Dalam kegiatan yang digelar secara hybrid tersebut, Luthfi menyampaikan materi terkait teknik negosiasi, komunikasi, dan mediasi. Acara ini diikuti ratusan perwira TNI AU dari berbagai wilayah di Indonesia dan mendapat respons antusias dari peserta.

Luthfi menekankan pentingnya kemampuan komunikasi yang efektif dalam mendukung pelaksanaan tugas militer. Menurutnya, komunikasi yang baik membuka peluang lebih besar bagi seseorang untuk menjadi figur yang mampu memberikan pengaruh positif.

Selain itu, ia mengingatkan bahwa ketepatan dan kecermatan dalam pengambilan keputusan merupakan aspek fundamental bagi perwira, mengingat peran mereka sebagai pihak yang berada di balik penggunaan kekuatan militer.

“Keberhasilan tidak hanya ditentukan oleh alutsista dan teknologi, tetapi juga oleh kebijaksanaan dalam bertindak,” ujarnya.

Dalam pemaparannya, Luthfi juga menyoroti pentingnya pengendalian diri terhadap berbagai bentuk konflik, baik konflik kepentingan, struktural, maupun konflik nilai.
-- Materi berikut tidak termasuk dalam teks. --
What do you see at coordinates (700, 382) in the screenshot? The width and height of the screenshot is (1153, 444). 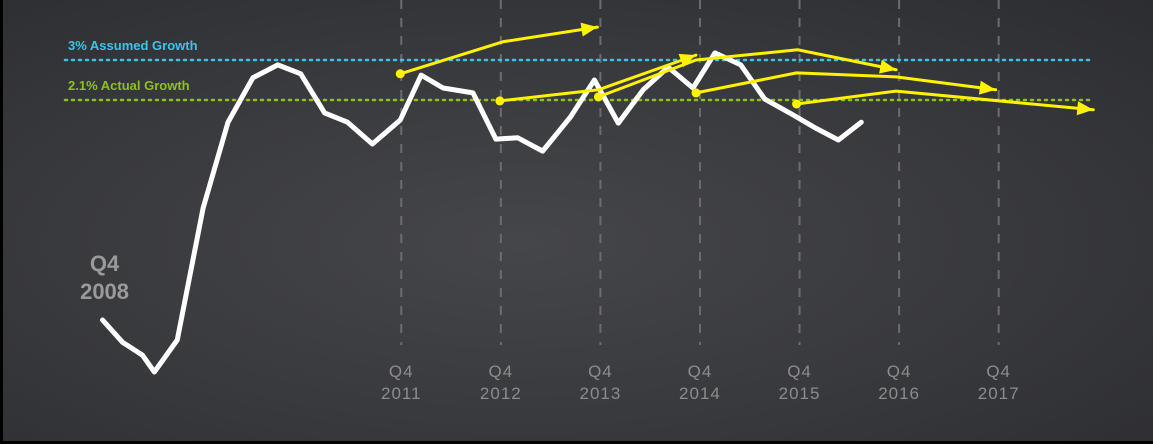 I see `x-tick-label: Q4 2014` at bounding box center [700, 382].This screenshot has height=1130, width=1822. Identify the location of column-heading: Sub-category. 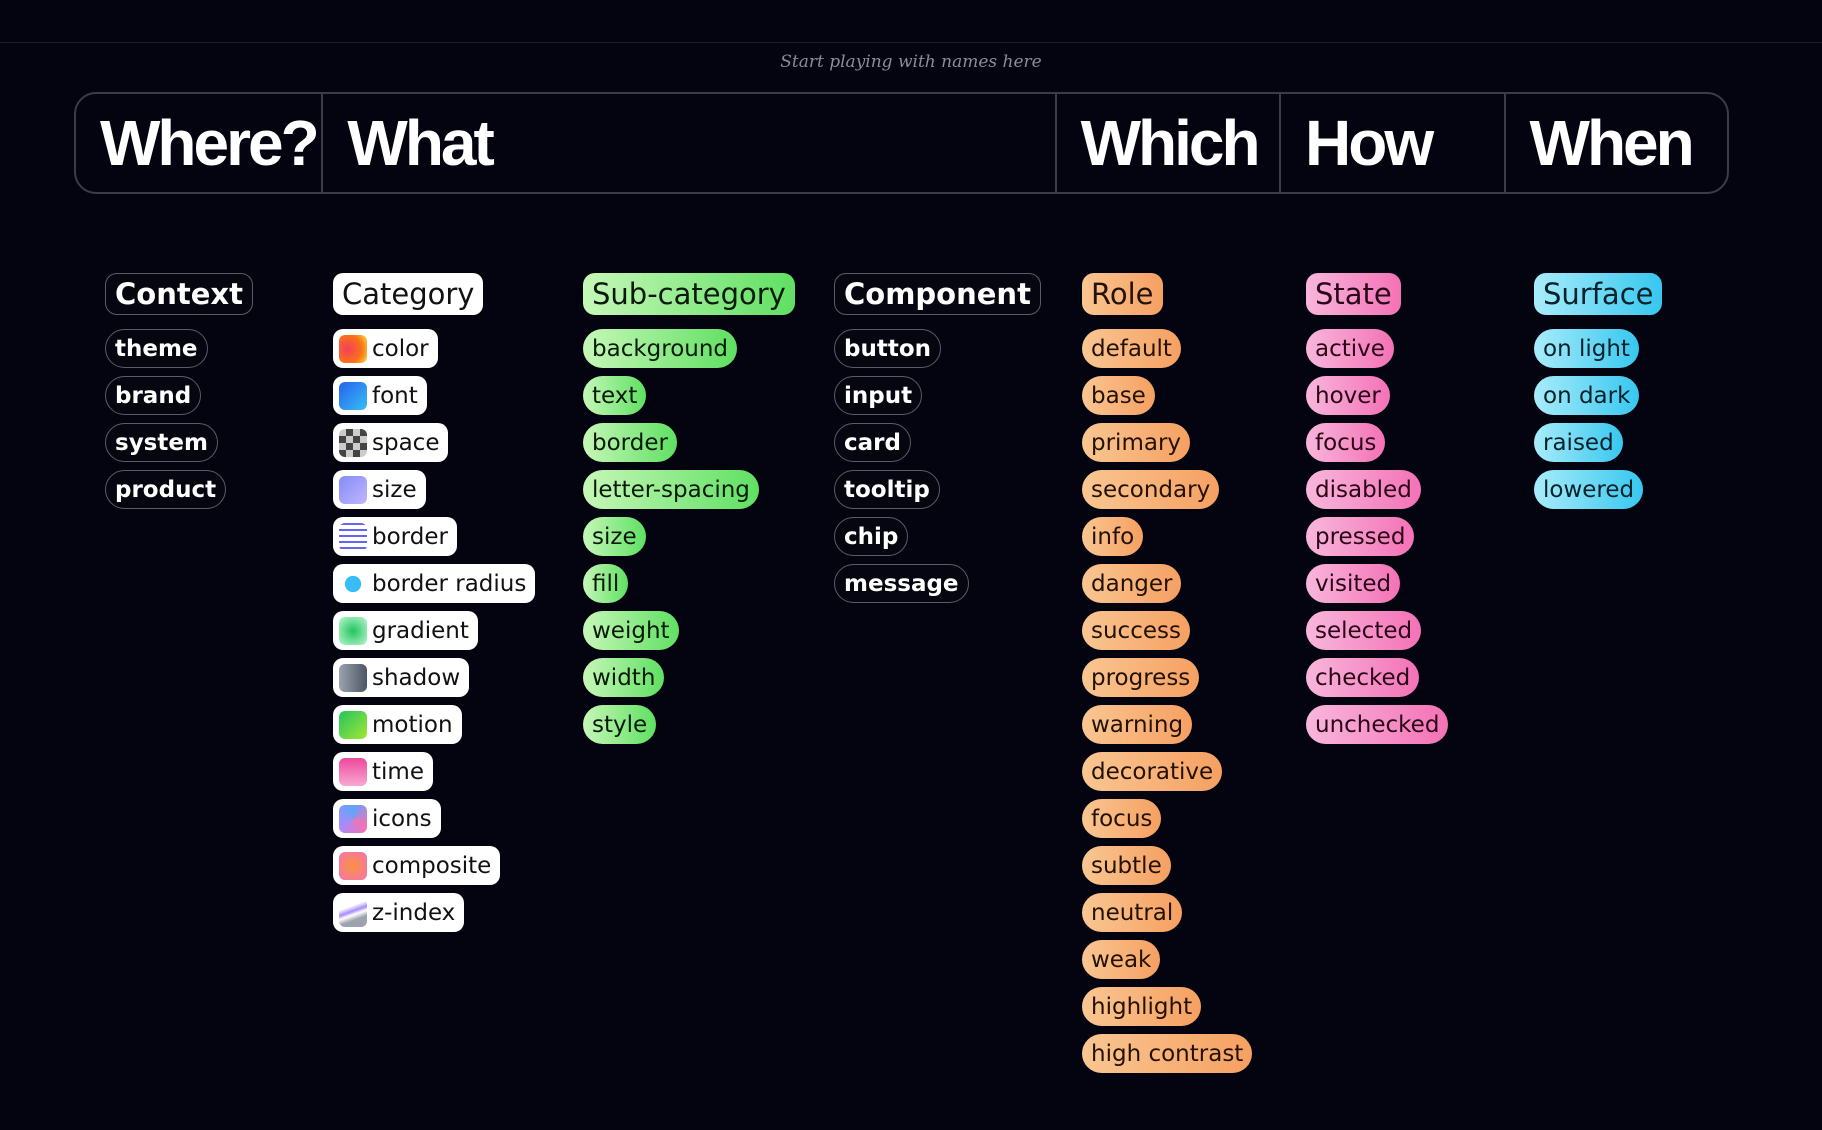
(689, 294).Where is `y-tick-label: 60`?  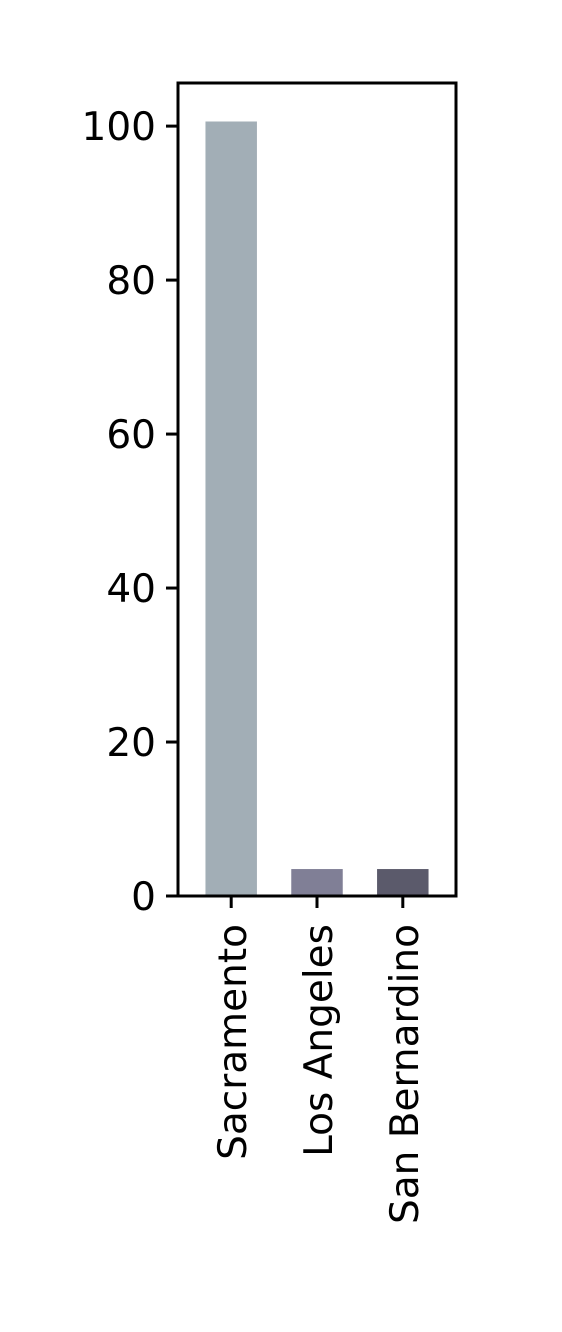 y-tick-label: 60 is located at coordinates (131, 436).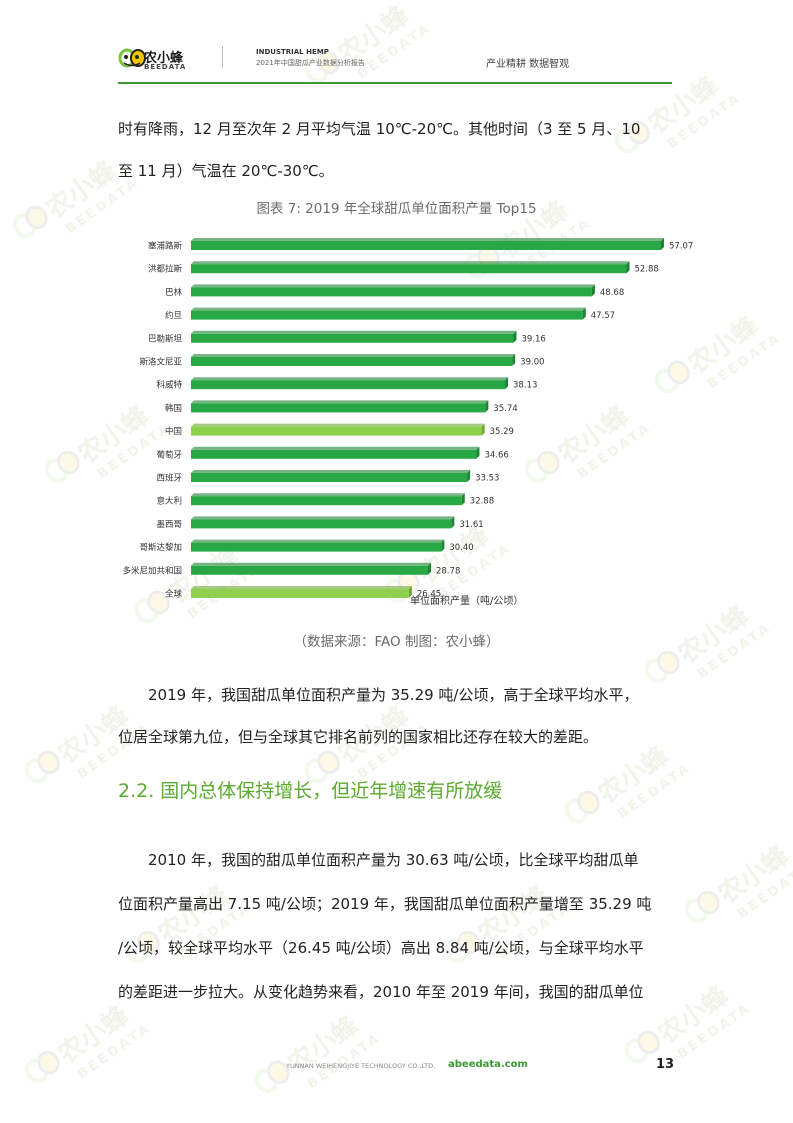 Image resolution: width=793 pixels, height=1123 pixels. Describe the element at coordinates (152, 570) in the screenshot. I see `category-label: 多米尼加共和国` at that location.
Ia mengutip pemikiran Christopher W. Moore yang menyebut konflik nilai sebagai jenis konflik paling kompleks karena berkaitan dengan keyakinan, adat, ideologi, dan agama.

Ia turut mengingatkan agar para perwira mampu membedakan berbagai jenis konflik secara cermat, terutama yang muncul akibat ketidakakuratan informasi.

Lebih lanjut, Luthfi mendorong para perwira untuk meneladani sosok-sosok militer intelektual seperti Soedirman, Abdul Haris Nasution, T. B. Simatupang, Soemitro, Saidiman Suryohadiprojo, dan Try Sutrisno.

Ia juga mengingatkan bahwa perkembangan hukum yang semakin dinamis di era digital menuntut para perwira untuk terus beradaptasi dan tidak tertinggal, termasuk dalam menghadapi fenomena yang disebutnya sebagai “The Rule of Algorithm”.

“Perwira harus terus berkembang dan berperan aktif dalam mewujudkan keadilan sosial,” katanya.

Diketahui, Luthfi memiliki pengalaman internasional dalam bidang resolusi konflik, termasuk kolaborasi dengan National Institute for Dispute Resolution di Washington DC. Ia juga pernah mengajar di Gakushuin University, Jepang, untuk mata kuliah Comparative Dispute Resolution dan Wakai, serta menjadi asisten Yoshiro Kusano, mantan hakim tinggi Pengadilan Tinggi Hiroshima.

Rilis 

Diterbitkan oleh Wartalandak.net (byline Ya' Syahdan).